## [Stored data entries]
-=-=-=-=-

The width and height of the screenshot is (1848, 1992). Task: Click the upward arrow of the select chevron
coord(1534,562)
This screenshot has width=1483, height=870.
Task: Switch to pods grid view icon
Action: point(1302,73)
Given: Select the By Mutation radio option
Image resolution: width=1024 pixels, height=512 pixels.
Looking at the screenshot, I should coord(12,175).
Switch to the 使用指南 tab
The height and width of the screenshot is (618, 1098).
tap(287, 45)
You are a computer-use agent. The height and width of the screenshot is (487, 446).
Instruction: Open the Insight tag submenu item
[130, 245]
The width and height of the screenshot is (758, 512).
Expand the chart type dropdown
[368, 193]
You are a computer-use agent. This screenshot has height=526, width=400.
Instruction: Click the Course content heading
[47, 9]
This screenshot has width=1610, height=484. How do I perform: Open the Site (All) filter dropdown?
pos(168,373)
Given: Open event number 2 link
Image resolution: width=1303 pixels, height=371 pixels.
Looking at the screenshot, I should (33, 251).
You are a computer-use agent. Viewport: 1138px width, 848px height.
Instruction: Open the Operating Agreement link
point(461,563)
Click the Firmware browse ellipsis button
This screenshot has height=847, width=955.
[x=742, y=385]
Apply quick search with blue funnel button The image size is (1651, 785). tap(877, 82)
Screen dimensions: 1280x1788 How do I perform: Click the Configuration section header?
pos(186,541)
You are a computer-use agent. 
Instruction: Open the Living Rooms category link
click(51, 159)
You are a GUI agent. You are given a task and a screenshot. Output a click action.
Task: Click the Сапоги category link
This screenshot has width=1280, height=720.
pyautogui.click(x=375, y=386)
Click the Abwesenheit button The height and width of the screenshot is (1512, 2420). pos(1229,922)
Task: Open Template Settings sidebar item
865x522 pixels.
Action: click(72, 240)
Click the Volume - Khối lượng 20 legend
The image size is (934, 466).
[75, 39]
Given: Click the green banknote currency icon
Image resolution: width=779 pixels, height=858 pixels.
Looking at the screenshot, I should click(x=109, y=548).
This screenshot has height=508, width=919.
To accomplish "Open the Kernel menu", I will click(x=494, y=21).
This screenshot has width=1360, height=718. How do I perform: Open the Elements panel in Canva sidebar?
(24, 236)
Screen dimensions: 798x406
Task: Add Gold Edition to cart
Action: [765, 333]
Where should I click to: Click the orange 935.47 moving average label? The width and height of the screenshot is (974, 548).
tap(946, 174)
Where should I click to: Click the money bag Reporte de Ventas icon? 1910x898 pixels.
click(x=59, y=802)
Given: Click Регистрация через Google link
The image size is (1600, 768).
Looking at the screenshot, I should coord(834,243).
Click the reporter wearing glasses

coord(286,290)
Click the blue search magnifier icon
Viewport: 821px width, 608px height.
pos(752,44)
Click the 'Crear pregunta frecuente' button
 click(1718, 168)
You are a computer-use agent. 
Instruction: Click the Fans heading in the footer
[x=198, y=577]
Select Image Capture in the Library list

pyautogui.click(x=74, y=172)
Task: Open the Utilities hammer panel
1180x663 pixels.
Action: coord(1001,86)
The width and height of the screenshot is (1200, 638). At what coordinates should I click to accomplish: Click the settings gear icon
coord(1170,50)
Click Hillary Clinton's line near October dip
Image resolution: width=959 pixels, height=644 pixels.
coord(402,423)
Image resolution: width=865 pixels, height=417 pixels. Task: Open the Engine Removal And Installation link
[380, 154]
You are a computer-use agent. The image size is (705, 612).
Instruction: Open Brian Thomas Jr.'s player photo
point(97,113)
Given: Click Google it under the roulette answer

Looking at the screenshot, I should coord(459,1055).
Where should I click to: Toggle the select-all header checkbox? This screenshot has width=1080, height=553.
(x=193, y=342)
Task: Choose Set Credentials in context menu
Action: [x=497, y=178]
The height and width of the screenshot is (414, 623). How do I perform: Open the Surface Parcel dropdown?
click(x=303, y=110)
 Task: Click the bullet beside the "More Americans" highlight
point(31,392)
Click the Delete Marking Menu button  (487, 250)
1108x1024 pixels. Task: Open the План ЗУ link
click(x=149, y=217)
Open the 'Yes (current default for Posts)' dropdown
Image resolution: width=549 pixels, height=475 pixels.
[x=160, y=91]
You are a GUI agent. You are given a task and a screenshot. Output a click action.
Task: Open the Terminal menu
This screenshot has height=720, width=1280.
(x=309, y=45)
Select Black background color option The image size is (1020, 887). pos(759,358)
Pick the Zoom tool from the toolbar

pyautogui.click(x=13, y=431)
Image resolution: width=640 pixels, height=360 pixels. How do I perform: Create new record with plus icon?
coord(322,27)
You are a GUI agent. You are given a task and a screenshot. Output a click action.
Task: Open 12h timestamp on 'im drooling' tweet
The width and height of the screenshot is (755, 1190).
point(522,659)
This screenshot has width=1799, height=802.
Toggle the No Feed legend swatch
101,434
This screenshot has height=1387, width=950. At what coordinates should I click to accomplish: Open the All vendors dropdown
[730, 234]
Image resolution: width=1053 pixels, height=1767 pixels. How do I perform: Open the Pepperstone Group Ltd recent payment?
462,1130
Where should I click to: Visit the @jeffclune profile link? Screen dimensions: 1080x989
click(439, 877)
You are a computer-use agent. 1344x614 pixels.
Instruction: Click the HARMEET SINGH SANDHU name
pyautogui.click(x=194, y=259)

-=-=-=-=-

## [WHAT THIS TASK INVOLVES]
Your task is to copy every line in the entries that holds the string "blue".

## [EXERCISE RESPONSE]
Apply quick search with blue funnel button The image size is (1651, 785). tap(877, 82)
Click the blue search magnifier icon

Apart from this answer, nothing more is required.